For encryption, the IBM Integration Toolkit employs 256-bit AES algorithm keys, utilizing the maximum key length allowed by AES. This toolkit empowers users and programmers to incorporate IBM’s solutions into their research or projects. By performing computations directly on encrypted data, the use of Fully Homomorphic Encryption (FHE) can significantly impact privacy and data security. The toolkit is based on the open-source HE library called HELib, providing a range of low-level routines (e.g., add, multiply, set, shift) and higher-level features like multi-threading and automatic noise management. HELib has gained recognition as one of the most versatile encryption libraries globally [39]. While collaboration with the IBM Fully Homomorphic Encryption Toolkit can enhance performance, it also introduces vulnerabilities to theft or tampering. The IBM Integration Toolkit supports macOS and iOS platforms, in addition to Linux and Android.
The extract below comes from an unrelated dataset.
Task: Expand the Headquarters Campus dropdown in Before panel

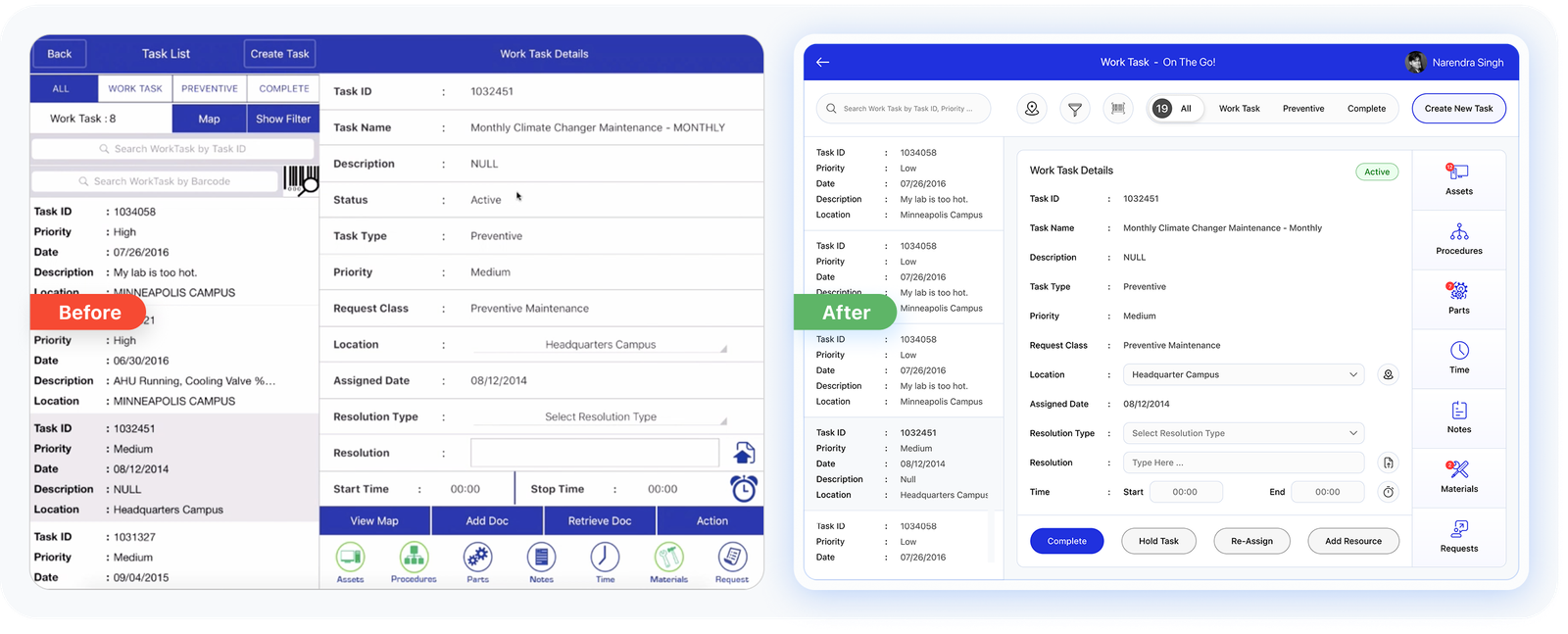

To maximize the benefits of the IBM Integration Toolkit, it offers a playground environment with a sample application that enables querying an encrypted database.

Cingulata

Cingulata [70] stands as both a runtime environment and a versatile toolchain, purpose-built to execute C++ programs with an ingenious twist. The remarkable innovation lies in its ability to perform program executions on encrypted data, all accomplished through the sophisticated framework of Fully Homomorphic Encryption (FHE) techniques. As an open-source compiler, Cingulata embraces collaboration and community contributions.
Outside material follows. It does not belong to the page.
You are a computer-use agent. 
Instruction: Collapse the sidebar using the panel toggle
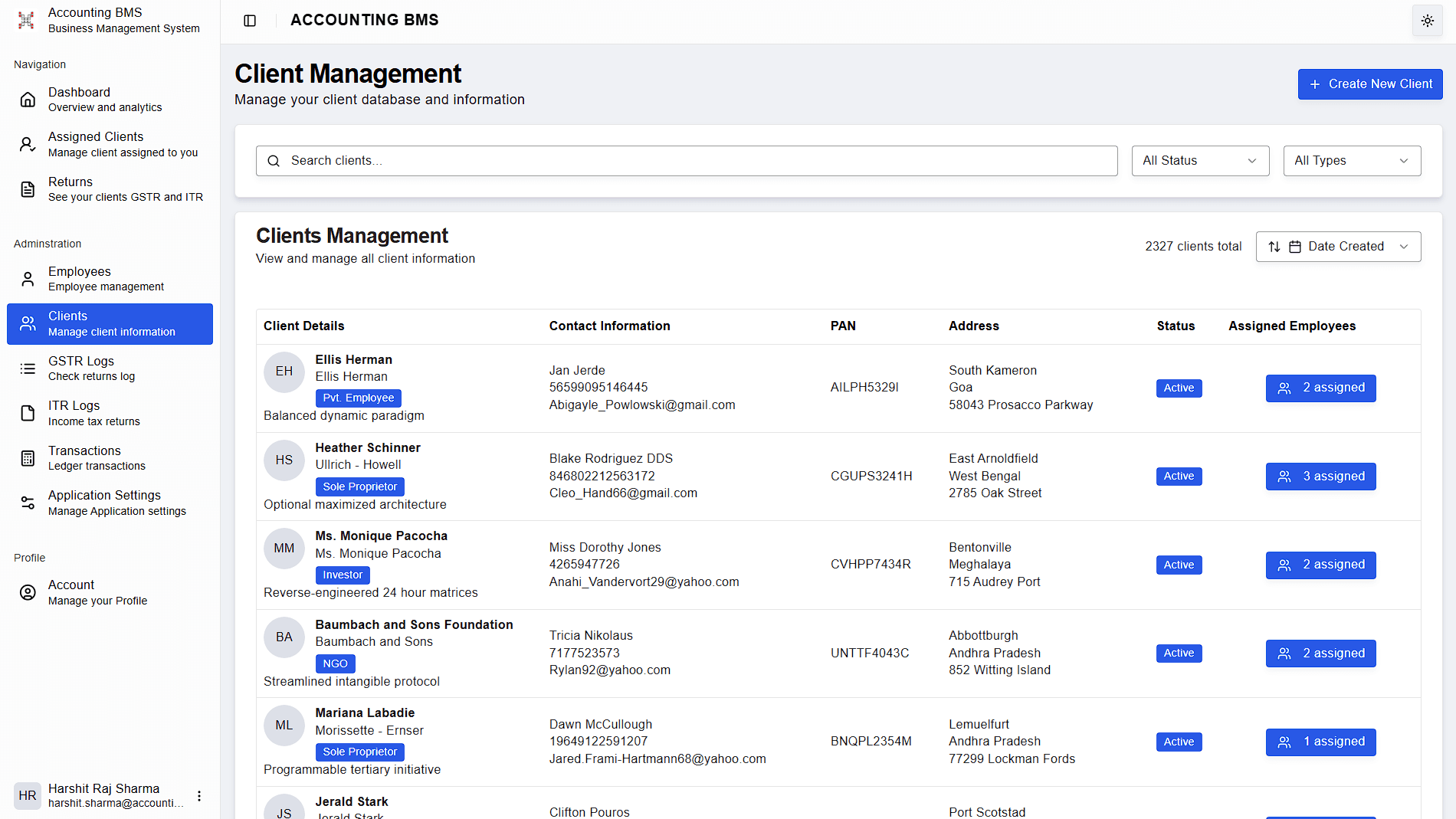(250, 21)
At its core, Cingulata empowers developers with the means to harness the extraordinary potential of FHE computations. Through the fusion of C++ programming and FHE methodologies, it unlocks a realm of secure computations on data shrouded in encryption. This amalgamation of technologies is orchestrated seamlessly by a meticulously crafted compiler toolchain, efficiently transmuting C++ programs into their encrypted counterparts, poised for FHE-driven execution.

Execution Modes

  1. 1.

    Offline mode (compiled): Cingulata’s offline compiled mode incorporates specialized optimization modules that are dedicated to diminishing the size and multiplicative depth of Boolean circuits in applications. Additionally, it seamlessly interfaces with lwe-estimator to ensure the secure generation of Fully Homomorphic Encryption (FHE) parameters.An advanced parallel runtime environment facilitates the execution of these Boolean circuits, enabling the utilization of various FHE schemes.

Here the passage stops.